Recently, Indian politician Shashi Tharoor commented on the CSS precis paper through a tweet which said, “Never heard of ‘bericloge’ myself! Are you sure it’s not a typo for ‘bricolage’.” This poignant comment from a reputed diplomat warrants serious consideration.
This is in connection with the recently held papers of the CSS essay and precis under the auspices of the FPSC. The first part of the precis paper usually consists of 20 MCQs related to synonyms and antonyms. To little surprise, many of the questions could not be understood by majority of the aspirants as they were taken out of context from diverse disciplines. Ironically, this part of the paper, which tends to judge aspirants’ ability of understanding collocations of English vocabulary rather than scientific and philosophical jargons from broader domains, was replete with both syntactic and semantic errors.
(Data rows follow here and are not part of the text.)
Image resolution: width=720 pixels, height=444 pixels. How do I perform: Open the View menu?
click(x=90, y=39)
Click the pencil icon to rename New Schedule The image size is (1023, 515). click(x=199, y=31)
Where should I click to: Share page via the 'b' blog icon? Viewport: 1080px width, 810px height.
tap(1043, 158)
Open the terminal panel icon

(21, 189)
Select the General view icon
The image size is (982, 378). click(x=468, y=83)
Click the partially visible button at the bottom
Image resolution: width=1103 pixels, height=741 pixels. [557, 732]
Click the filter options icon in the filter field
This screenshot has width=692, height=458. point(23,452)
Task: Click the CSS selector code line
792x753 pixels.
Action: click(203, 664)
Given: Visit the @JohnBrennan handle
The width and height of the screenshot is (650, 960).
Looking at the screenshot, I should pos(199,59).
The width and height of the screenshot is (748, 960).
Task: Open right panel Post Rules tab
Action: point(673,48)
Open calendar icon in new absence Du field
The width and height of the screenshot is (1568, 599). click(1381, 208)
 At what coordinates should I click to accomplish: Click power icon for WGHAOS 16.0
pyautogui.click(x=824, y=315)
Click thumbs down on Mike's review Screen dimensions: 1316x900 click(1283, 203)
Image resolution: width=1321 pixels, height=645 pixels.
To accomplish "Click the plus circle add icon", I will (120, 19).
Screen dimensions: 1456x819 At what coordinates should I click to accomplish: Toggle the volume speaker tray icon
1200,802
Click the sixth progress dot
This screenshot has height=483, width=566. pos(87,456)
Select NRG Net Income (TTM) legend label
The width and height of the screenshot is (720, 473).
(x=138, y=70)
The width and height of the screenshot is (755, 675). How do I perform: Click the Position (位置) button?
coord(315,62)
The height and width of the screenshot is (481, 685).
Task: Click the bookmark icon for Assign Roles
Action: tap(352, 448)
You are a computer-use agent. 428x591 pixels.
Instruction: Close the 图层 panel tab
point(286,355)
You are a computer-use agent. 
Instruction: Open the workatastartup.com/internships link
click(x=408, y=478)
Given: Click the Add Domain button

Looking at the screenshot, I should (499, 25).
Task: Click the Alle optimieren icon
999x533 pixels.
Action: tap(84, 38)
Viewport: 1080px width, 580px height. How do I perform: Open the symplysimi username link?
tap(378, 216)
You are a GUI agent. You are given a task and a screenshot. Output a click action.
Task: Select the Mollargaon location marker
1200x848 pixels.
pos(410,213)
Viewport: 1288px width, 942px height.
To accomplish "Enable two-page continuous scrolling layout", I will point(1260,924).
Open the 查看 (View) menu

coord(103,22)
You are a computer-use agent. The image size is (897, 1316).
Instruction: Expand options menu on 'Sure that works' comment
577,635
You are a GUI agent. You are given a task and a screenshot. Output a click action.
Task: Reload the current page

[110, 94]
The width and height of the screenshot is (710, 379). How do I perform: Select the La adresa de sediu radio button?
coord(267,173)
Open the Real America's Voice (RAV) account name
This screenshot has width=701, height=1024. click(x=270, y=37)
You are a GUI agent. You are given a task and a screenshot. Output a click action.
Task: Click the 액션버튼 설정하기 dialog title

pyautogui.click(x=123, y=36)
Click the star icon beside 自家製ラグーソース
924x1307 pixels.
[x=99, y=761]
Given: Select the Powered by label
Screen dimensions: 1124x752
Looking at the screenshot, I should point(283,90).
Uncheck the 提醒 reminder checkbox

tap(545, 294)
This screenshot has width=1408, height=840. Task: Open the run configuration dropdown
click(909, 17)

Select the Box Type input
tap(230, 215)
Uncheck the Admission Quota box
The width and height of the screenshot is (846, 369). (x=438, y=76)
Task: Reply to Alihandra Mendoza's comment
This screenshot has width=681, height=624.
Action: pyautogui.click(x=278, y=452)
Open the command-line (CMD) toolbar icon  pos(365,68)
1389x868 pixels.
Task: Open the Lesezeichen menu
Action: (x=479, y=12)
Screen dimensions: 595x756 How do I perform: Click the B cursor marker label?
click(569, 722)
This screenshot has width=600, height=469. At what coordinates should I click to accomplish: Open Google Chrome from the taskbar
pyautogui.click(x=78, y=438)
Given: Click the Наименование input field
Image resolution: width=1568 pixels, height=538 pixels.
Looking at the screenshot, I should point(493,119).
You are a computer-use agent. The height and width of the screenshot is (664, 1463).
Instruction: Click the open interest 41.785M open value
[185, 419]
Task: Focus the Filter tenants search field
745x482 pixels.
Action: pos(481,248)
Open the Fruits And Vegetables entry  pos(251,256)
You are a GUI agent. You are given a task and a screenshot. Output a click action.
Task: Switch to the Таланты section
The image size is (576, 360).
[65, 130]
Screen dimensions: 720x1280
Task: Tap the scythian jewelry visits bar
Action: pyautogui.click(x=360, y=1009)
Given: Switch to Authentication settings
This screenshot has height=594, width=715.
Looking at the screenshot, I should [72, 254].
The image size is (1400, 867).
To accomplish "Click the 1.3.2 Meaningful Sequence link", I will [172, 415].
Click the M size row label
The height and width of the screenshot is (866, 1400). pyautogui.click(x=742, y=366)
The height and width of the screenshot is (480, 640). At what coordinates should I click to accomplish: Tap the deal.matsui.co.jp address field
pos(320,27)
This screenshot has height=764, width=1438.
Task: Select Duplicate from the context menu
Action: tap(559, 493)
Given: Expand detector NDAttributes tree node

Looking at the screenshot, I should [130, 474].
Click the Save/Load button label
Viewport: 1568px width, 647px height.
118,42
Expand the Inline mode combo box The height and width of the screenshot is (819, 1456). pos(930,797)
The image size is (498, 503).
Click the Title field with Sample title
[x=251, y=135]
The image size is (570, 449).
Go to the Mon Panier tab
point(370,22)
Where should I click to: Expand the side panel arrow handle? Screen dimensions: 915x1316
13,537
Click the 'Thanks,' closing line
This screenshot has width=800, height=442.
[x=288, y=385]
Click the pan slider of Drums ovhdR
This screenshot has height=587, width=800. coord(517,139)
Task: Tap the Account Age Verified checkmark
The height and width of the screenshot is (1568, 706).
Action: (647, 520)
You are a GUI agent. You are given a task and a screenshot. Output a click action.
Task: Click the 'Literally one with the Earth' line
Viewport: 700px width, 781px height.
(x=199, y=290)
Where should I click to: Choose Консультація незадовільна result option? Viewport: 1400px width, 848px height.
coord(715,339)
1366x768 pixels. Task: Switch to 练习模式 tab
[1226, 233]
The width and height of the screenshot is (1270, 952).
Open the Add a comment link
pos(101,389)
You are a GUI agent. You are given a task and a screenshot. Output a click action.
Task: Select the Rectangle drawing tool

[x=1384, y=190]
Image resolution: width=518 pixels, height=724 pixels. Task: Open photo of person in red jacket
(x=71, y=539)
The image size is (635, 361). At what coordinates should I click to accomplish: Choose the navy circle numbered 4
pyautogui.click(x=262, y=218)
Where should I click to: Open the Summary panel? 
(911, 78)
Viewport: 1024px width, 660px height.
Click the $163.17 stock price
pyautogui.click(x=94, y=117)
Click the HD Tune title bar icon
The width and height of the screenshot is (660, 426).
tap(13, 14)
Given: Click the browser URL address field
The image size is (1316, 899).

Pragmatically speaking, language is a medium of communication rather than a yardstick of scholarship and exceptional abilities. The elitist obsession with English language has morphed into the society causing much discrimination between the elite and the poor.
The FPSC needs to crosscheck all papers systemically and avoid errors, both in terms of style and contents. It is recommended to compensate the beleaguered aspirants, especially in the MCQs part of the precis paper for the ambiguous choices of the given questions. The FPSC is one of the most credible institutions in the country. I, therefore, hope it will address the issue forthwith.
Published in The Express Tribune, February 23rd, 2021.